4:2:2 is the standard format used within broadcasters. It means that for every 4 Y (luminance) samples in a line there are 2 Cr (R-Y chroma difference) and 2 Cb (B-Y chroma difference) samples. This means that the chrominance has the same vertical resolution as the luminance and half the horizontal resolution.

4:2:0 is the standard format used for the final leg of broadcasting to the home (DVB, ATSC, ISDB all use it) and for Blu-ray, DVD etc. It means that for every 4 Y samples there are 2 Cr samples on one line, and 2 Cb samples on the next line (i.e. you only get Cr or Cb samples on alternate lines). This means that the chrominance has half the horizontal AND half the vertical resolution of the luminance.
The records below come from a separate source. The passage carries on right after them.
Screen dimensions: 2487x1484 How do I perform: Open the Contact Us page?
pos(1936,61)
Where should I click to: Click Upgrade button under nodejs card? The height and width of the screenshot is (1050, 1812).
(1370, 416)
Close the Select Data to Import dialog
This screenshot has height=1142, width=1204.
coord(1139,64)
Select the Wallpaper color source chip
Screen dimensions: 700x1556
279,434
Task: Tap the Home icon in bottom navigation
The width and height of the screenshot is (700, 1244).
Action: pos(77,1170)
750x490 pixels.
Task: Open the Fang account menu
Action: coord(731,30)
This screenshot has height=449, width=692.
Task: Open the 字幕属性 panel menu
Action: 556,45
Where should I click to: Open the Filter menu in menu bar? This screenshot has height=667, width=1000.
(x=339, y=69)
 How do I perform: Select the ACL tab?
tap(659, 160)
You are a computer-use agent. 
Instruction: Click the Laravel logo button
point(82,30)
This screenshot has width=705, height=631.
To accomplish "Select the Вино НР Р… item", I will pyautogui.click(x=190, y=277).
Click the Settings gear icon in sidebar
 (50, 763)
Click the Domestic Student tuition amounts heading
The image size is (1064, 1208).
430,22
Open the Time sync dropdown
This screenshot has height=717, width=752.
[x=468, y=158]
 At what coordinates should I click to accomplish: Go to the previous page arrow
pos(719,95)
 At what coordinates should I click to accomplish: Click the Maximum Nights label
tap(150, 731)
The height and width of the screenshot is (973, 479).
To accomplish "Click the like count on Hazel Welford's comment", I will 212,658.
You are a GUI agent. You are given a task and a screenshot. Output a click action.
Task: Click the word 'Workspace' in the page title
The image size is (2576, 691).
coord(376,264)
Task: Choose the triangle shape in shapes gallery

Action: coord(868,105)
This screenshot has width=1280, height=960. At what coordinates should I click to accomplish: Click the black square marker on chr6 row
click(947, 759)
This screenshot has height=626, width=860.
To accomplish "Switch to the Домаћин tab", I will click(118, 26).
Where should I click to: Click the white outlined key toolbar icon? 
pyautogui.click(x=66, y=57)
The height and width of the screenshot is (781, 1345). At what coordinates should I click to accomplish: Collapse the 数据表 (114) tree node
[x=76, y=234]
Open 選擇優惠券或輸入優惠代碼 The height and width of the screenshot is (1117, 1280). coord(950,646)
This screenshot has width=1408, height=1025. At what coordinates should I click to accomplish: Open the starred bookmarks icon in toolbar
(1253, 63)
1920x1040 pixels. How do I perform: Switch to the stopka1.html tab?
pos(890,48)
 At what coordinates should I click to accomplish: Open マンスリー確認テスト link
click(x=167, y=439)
Consumer hardware used to be 4:2:0 only - however I noticed that my WDTV live is fine with 4:2:2 MPEG2 stuff recorded from satellite (though not 4:2:2 H264 stuff).
...

Thanks for the more accurate description. You're right, that all the stuff aimed at the home viewers in the US is 4.2.0. The US network stuff I used to see on satellite used to be all 4.2.0, except NBC used to have backhauls that were 4.2.2. About 3 years ago CBS started sending out all their HD feeds to the stations in 4.2.2. I think that ABC and NBC still send out 4.2.0 stuff to the stations, as does PBS. I'm not sure about FOX, as they are usually encrypted. So I guess that within the networks, they all use 4.2.2 , but some send 4.2.2 to affiliates, and others send 4.2.0?
There are a couple consumer FTA sat receivers that play 4.2.2. I have an Azbox which does. I don't think any subscription type receiver would. VLC plays MPEG2 4.2.2 fine.
I can't remember where I saw mention of 4.2.2 H264 stuff on sat. I've never run into it myself, but I've seen posts about it in a forum, and was hoping I could search for it and try to record some to try.
Thanks.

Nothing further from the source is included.